不能否认的是,有关萨德的神话无疑拓展了我们看萨德色情小说的视野,萨德的世界如果抽离了色情的部分固然就不能成立,但萨德真正吸引人的地方绝不是色情,我不相信任何一个成熟的读者读《索多玛一百二十天》会挑起什么色欲的兴奋情绪,不,不可能的,书中多的是猥琐和不堪的有关各式各样的性变态描写(比如中间光「嗜粪癖」行为的描写即至少占去全书四分之一篇幅左右),然而,这类描写并非都是那么令人难堪,因为这里头竟然也包含了许多令人发笑的成分,D.H.劳伦斯在《查泰莱夫人的情人》一书中就说过,男女性爱的动作,没有比这个更滑稽可笑的了。这样的论调适巧可见证萨德对性爱行为的夸张描写,经常会夸大到令人读来捧腹大笑,而且类似这样的喜剧效果还会是一波接着一波,谁说读萨德不会是一种无与伦比的欢娱呢?

萨德和他的时代

鼎鼎大名的萨德侯爵(Marquis de Sade, 1740-1814)生活于法国历史上政治和社会的一个大变动时代,他经历了从路易十五和
路易十六的君主王朝,法国大革命的民主共和,还有拿破仑·波拿巴的帝国时代等三个动荡骚乱的伟大历史时期,但他大多无缘能够真正躬逢其盛,因为他的一生断断续续总共有二十七年的时间是在监狱里头度过的,他几乎住过当时法国所有大小著名的监狱,其中还包括恶名昭彰的坐落于巴黎市区的巴士底监狱(《索多玛一百二十天》即是在这里写成,从一七八五年的十月二十二日开始动笔,在三十七天之内写就)。我们曾设想,萨德要不是有那么长时间被关在监狱里头,似乎就不太可能写出那么多充满性爱奇想的小说作品。从《鹅毛笔》这部有关萨德监狱生涯的影片看来,这位色情大师活在世上只为做两件事情:性欲望和写作欲望的猛烈发泄,我们直觉感觉到,这是一个阳具随时都挺着而且脑中随时都有意念要抒发的人。这么看来,性欲的发泄和创作欲望的发泄,在生理学和心理学的层次看来,则是一样的现象,都是一种生命力的展现方式,这适巧印证了弗罗伊德有关「利必多」(libido)的理论(荣格称之为「心灵能量」),「利比多」指的是一个人身上的性欲能量,「利比多」越旺盛的人,他的生命力和性欲就越强,相对的,他的创造力有可能就越活泼。性欲的发泄和创作力量的发泄,大抵而言是同一回事的。我们从萨德一生的行径和他所创作的文学看来,他显然正是「利比多」的化身,他的身上时时刻刻都在燃烧着无穷尽的性欲和创作欲。

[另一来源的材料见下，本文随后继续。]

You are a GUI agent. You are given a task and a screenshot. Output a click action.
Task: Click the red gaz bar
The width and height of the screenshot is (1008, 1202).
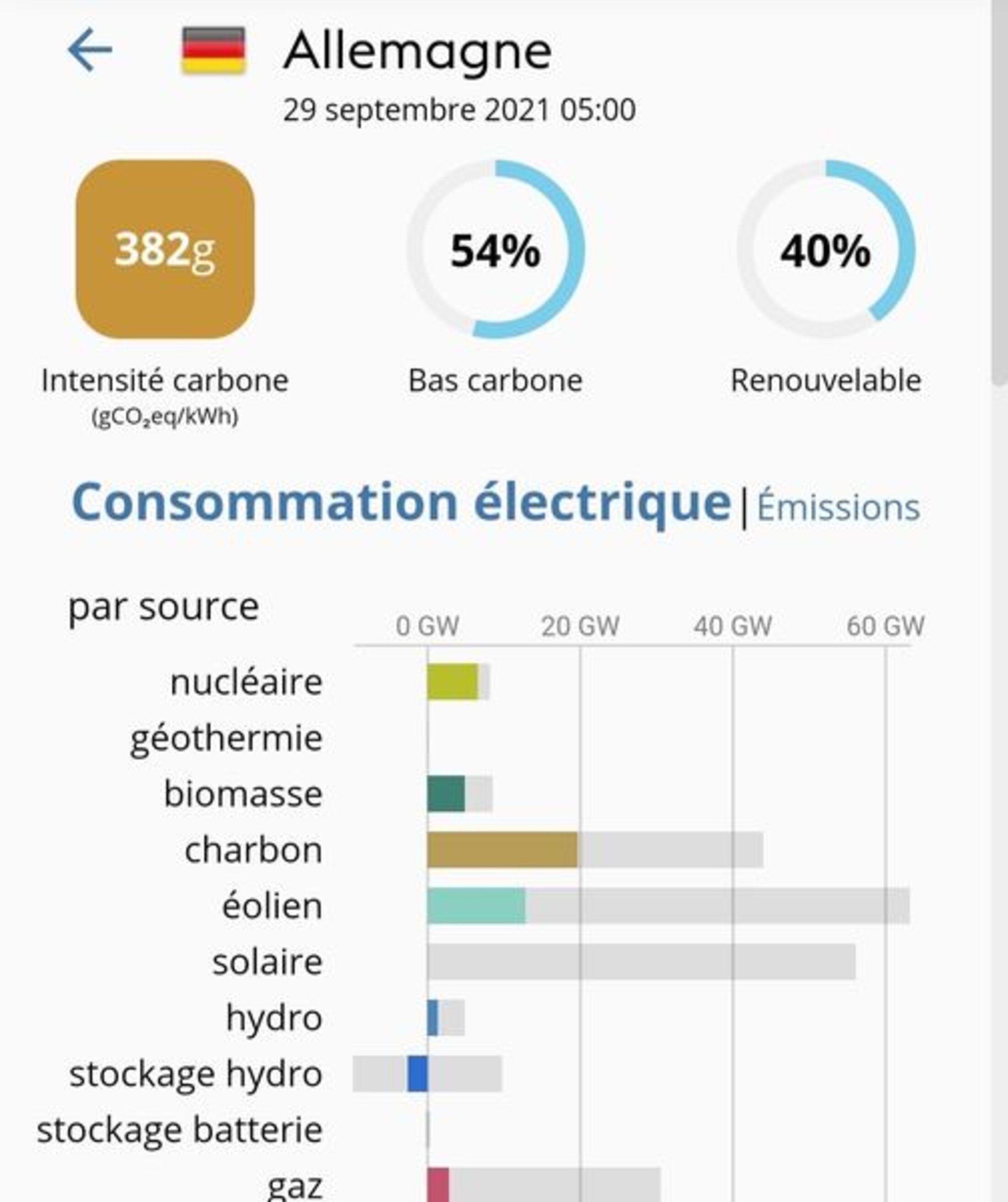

十八世纪可以说是西方放荡思想最为放任发展的黄金时代,自然也是有关色情文学最为发达的鼎盛时期,生长在这个年代的萨德适巧躬逢其盛,能藉此发挥所长,成为这方面最为显赫的人物,当时许多如汗牛充栋的色情文学作品中,如今仍留传下来,甚至被肯定为上乘文学作品的,除萨德一人之外,委实不多(有关这方面的事实,可参阅赖守正教授所译的《西洋情色文学史》一书中的〈放荡思想的黄金时代〉一章)。我们知道,十八世纪是欧洲的
启蒙运动时代,在这个时代之中,人类正在从黑暗中迎向光明,从束缚走向解放,从愚昧变为聪明,人类开始思索自身在宇宙中的地位和重要性,从而敢于开始挑战至高无上之神权和君权的权威,一切诉诸理性,而启蒙正是迈向理性的唯一手段,也是为愚昧和束缚解套的唯一方法。依哲学家康德的解释,启蒙的意思就是:不依赖他人的指引而达到认知。法兰克福学派阿多诺(Theodor Adorno)和霍克海默(Max Horkheimer)在他们所合着的《启蒙的辩证》(Dialectic of Enlightenment)一书中,即根据康德此一观点来诠释萨德的作品所展现的与启蒙思想有关的哲学意义,他们认为萨德的作品见证了「不依赖他人指引而达到认知」的哲学事实,简单讲,萨德解除了中产阶级的严酷束缚,启蒙的认知除了拥抱善,同时也见证了恶。

萨德自从二十世纪初叶浮上台面以后,在法国研究他的作品和他的人竟一时蔚为风潮,许多讨论文章和专著及传记纷纷出笼。一九九○年著名的「七星文库」(la Pl晹iade)开始陆续出版他的小说作品全集,正式宣告了萨德伟大古典作家的地位。一九九一年法国著名历史学家勒伟尔(Mau-rice Lever)出版《萨德大传》(Sade: une Biographie,此书目前有中国社会科学出版社所出版简体字中文译本),公认是到目前为止写得最好也是最详实的一本萨德传记,这本八百页篇幅的传记巨细靡遗记载了萨德一生所有的行径,这包括:他的贵族家世、他的色情犯罪纪录、他的监狱囚禁生涯以及他那精力过人的惊人创作现象。这本传记比之前的一些传记更权威也更具可读性的地方是,其作者能够取得萨德后代家族手中所拥有的珍贵一手资料,比如许多从未面世的书信档案数据,读了这本传记之后,我们会了解,萨德除了是伟大的色情犯罪者和伟大的色情文学作者之外,同时还是个极杰出的书信作者,这些宝贵的传记数据为我们开启了一个了解萨德写作才华的全方位视角,我们更可以确定,萨德的确是个伟大文体的创造者,他是个天生的作家。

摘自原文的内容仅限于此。